Anaç hayvan sayısını artırmanın, Hayvancılık Yol Haritası’nın en önemli başlığı olduğunu vurgulayan Yumaklı, şunları kaydetti:
“Biz anaç hayvanlarımızı hayvansal üretimin fabrikası olarak görüyoruz. Anaç hayvan sayınız ne kadar fazla ise üretiminiz de o kadar fazla olacaktır. Siz istediğiniz kadar hayvan hastalıklarıyla mücadele edin, eğer anaç hayvan sayınızı da buna bağlı olarak artıramıyorsanız, yerinizde sayıyorsunuz demektir. Bugün de burada sizlere anaç hayvan sayısını artırmakla ilgili bakanlığımızın iki kurumu TİGEM ile Et ve Süt Kurumu işbirliğinde hayata geçirdiğimiz projeyi anlatacağız. Bu projemizde Iğdır ve Şanlıurfa Ceylanpınar’daki TİGEM çiftliklerimiz damızlık merkezlerimiz olacak. Buralardaki anaç hayvan sayısı peyderpey artacak. İçinde bulunduğumuz Iğdır’daki işletmemize arkamda görmüş olduğunuz ilk anaç hayvanlarımız geldi. Peki bu hayvanları ne yapacağız? Burada bulunan hayvanlardan doğan buzağıları aile işletmelerimize uygun maliyetle vereceğiz. Besi olarak verdiğimiz hayvanlarla aile işletmelerimiz aracılığıyla et üretimimizi yerli imkanlarla artıracağız. Dişi doğan buzağılar da yine aile işletmelerine uygun maliyetle verilerek anaç hayvan sayısını artırmış olacağız.”

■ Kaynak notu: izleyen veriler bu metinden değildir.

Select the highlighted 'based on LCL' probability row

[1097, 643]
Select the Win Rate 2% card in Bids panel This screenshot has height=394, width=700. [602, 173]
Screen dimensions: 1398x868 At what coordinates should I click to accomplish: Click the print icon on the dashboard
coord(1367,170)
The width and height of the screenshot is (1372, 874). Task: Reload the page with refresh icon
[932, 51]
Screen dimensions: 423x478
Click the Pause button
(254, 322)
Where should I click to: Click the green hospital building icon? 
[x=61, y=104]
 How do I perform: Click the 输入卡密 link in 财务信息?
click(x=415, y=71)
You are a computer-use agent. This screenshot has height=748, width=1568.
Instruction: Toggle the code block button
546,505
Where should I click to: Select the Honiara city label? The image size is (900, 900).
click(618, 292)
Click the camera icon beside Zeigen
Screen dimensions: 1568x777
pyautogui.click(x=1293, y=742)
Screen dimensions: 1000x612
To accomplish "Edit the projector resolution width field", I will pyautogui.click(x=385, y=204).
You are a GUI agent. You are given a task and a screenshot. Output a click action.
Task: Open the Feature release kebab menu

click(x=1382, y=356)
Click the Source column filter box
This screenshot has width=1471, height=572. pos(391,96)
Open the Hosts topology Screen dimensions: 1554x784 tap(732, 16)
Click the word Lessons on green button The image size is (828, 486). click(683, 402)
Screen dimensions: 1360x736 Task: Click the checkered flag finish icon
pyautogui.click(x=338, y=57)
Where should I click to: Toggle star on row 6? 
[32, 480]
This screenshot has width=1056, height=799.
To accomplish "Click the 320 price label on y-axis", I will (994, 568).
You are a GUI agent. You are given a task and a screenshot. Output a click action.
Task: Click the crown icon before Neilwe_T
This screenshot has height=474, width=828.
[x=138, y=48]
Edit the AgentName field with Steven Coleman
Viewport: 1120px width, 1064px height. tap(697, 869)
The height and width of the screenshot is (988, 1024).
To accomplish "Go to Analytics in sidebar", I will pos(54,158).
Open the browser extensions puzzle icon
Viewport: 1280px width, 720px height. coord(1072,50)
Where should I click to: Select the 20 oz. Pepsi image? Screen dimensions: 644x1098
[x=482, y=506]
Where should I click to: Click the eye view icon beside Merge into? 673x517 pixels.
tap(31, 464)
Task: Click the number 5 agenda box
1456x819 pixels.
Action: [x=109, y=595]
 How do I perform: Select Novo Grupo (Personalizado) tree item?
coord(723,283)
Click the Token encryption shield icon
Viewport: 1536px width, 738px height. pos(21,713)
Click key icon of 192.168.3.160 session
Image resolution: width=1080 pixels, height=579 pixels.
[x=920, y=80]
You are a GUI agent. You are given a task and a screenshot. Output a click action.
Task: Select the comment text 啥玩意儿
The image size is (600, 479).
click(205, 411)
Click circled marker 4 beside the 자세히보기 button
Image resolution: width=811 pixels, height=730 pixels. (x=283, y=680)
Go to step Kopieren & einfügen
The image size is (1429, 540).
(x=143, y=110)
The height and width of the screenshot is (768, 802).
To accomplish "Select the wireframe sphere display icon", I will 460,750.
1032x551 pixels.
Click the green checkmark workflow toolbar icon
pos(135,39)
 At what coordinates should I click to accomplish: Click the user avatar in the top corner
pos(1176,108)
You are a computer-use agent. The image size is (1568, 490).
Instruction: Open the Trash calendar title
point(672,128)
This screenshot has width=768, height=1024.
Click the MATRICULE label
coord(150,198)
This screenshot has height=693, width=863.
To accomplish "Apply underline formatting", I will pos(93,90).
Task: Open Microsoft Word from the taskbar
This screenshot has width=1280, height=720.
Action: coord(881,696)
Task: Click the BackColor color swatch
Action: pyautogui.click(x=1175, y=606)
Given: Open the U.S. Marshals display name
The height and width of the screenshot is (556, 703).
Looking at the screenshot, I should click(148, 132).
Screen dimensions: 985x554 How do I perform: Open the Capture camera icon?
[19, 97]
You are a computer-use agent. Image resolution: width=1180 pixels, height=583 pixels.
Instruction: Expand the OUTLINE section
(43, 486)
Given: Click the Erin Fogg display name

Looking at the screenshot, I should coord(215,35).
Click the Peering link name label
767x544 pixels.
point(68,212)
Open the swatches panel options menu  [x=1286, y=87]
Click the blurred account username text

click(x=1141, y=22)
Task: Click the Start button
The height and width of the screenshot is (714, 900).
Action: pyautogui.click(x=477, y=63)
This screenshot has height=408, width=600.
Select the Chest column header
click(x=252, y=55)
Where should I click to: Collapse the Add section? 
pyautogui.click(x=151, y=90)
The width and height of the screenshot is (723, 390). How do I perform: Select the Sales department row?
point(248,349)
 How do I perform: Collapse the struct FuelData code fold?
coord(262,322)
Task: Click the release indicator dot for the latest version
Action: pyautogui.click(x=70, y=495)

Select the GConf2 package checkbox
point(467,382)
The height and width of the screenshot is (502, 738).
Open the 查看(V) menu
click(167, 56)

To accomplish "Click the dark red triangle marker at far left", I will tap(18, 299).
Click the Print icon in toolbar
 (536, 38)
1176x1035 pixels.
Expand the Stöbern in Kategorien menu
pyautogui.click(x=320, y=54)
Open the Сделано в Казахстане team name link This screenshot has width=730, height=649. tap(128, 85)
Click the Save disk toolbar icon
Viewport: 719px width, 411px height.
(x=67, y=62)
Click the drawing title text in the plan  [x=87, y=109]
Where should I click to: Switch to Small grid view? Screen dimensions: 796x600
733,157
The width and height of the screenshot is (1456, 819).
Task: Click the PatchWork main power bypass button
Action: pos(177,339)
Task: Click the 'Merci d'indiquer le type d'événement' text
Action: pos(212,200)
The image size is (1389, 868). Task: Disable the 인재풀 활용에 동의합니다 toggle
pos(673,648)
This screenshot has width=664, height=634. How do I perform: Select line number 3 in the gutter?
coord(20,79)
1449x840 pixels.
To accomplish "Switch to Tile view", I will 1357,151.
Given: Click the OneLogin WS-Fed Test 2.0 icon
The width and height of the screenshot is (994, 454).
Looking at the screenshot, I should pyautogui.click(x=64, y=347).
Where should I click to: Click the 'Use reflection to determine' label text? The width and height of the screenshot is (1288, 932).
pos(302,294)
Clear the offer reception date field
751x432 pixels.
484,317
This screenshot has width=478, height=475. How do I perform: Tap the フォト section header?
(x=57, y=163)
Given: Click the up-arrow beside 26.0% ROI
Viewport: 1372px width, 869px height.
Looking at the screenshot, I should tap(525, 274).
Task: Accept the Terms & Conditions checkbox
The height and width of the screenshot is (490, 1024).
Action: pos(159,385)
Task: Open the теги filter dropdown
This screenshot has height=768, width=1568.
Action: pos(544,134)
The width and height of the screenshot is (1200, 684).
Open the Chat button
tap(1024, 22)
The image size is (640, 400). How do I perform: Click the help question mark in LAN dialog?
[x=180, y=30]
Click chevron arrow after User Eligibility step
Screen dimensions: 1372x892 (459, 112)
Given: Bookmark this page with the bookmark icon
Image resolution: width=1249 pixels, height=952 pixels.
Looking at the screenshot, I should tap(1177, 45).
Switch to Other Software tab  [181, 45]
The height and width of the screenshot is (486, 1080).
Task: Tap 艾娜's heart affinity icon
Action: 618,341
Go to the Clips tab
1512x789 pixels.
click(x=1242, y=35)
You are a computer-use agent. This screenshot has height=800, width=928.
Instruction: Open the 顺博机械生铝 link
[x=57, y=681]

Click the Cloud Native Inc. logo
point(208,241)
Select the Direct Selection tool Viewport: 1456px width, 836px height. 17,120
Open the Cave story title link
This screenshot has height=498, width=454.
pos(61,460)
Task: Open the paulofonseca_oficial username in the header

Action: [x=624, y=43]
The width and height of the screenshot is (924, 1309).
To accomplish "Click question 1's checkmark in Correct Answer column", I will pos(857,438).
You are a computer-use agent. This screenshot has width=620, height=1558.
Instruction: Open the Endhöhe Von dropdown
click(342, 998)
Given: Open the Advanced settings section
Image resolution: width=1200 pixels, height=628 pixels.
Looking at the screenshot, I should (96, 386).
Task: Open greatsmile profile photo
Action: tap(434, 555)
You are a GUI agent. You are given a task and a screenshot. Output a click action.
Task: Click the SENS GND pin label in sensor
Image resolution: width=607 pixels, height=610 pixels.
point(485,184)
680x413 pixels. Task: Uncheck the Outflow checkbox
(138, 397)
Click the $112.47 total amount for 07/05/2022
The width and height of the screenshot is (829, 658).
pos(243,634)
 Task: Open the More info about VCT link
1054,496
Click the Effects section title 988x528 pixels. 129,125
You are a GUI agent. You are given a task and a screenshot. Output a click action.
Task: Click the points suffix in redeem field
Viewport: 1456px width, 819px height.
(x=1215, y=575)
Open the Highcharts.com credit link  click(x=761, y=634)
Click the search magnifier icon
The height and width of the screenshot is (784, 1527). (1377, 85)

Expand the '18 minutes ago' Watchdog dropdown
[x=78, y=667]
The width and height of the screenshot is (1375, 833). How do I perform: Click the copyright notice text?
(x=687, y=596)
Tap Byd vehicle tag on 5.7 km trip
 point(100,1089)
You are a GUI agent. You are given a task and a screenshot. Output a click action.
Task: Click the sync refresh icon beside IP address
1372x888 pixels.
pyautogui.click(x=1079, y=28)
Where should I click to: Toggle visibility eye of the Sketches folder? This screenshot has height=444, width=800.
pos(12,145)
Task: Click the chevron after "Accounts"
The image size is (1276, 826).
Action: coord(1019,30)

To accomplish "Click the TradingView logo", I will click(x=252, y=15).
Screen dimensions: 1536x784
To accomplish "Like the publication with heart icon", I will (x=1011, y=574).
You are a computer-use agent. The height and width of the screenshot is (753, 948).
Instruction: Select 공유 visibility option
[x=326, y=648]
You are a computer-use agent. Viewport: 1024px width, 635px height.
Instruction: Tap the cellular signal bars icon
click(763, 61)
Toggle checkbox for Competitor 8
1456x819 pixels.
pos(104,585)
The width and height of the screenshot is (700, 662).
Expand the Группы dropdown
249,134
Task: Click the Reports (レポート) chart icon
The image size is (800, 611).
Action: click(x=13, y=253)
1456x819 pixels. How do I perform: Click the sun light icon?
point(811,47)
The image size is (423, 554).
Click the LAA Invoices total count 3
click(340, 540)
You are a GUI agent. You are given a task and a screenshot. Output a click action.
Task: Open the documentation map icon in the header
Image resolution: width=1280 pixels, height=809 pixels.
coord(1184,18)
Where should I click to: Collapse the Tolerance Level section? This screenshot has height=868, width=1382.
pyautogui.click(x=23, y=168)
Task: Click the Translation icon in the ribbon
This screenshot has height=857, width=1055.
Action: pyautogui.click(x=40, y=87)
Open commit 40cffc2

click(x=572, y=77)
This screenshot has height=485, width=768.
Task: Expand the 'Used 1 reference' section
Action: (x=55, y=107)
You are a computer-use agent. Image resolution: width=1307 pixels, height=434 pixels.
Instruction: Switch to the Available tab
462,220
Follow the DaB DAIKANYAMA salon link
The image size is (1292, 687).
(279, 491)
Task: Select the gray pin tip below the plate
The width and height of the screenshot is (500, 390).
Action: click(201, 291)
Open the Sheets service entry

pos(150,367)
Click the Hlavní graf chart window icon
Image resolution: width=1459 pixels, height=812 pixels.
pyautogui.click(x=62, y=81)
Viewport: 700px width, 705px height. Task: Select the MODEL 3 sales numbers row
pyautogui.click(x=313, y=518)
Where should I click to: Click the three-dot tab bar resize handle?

Yumaklı, dünyanın geçirmiş olduğu Kovid salgınının hafızalardaki tazeliğini koruduğunu ifade ederek, “Tüm bunlar şunu bir kez daha gösteriyor ki, gıda arz güvenliği en az milli güvenlik kadar önemli. Bizim gıdada arz güvenliğini sağlamaktan başka şansınız yok. Bu projenin 3 ana hedefi var. İlk olarak üreticilerimizin uygun maliyetle sürdürebilir şekilde hayvan teminini sağlamak. İkincisi de tüketicimizin uygun maliyetle kırmızı ete ulaşmasını sağlamak ve nihayetinde de Türkiye’nin çok küçük bir oran bile olsa, et ithalatıyla ya da hayvan ithalatıyla ilgili olan konusunu kapatmak. Bununla ilgili yol haritamızda bundan bahsetmiştik. Hayvancılıkta Üretimi Geliştirme Projemiz, çiftçilerimize ve ülkemize hayırlı olsun.” diye konuştu.